■ Entries supplied ■
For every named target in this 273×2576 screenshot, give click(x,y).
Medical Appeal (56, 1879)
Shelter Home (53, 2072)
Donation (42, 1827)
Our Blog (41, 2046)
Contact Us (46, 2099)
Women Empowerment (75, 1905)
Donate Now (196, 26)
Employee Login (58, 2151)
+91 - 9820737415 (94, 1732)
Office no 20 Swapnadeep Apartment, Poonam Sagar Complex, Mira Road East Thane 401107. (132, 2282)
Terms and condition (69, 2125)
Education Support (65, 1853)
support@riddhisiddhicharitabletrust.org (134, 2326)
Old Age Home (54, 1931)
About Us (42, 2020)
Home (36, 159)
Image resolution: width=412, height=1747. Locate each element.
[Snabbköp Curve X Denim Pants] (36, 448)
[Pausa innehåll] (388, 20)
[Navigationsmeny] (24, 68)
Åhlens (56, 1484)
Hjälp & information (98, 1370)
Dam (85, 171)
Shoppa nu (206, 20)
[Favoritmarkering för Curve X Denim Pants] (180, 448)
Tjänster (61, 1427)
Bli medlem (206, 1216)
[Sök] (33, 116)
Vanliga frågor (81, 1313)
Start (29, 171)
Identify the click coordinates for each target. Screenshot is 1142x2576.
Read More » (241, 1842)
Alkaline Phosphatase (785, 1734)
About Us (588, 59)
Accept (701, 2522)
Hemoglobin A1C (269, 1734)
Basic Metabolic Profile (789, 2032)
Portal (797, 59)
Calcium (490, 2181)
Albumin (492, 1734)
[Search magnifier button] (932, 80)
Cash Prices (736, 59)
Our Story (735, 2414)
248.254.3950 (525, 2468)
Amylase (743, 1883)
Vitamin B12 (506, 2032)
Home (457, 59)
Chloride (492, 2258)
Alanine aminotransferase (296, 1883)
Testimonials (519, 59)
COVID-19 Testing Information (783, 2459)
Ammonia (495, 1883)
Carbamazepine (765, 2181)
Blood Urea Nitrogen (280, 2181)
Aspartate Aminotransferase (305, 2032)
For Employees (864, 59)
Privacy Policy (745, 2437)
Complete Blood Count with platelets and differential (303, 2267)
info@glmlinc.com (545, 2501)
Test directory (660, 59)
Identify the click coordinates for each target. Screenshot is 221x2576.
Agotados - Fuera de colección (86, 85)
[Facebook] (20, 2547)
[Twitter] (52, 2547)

■ Brief ■
Exactly and only the lines from the one containing "Cash Prices (736, 59)" through the end of the material are to be reproduced, both ends included.

■ Reply to the exercise ■
Cash Prices (736, 59)
Our Story (735, 2414)
248.254.3950 (525, 2468)
Amylase (743, 1883)
Vitamin B12 (506, 2032)
Home (457, 59)
Chloride (492, 2258)
Alanine aminotransferase (296, 1883)
Testimonials (519, 59)
COVID-19 Testing Information (783, 2459)
Ammonia (495, 1883)
Carbamazepine (765, 2181)
Blood Urea Nitrogen (280, 2181)
Aspartate Aminotransferase (305, 2032)
For Employees (864, 59)
Privacy Policy (745, 2437)
Complete Blood Count with platelets and differential (303, 2267)
info@glmlinc.com (545, 2501)
Test directory (660, 59)
Identify the click coordinates for each target. Screenshot is 221x2576.
Agotados - Fuera de colección (86, 85)
[Facebook] (20, 2547)
[Twitter] (52, 2547)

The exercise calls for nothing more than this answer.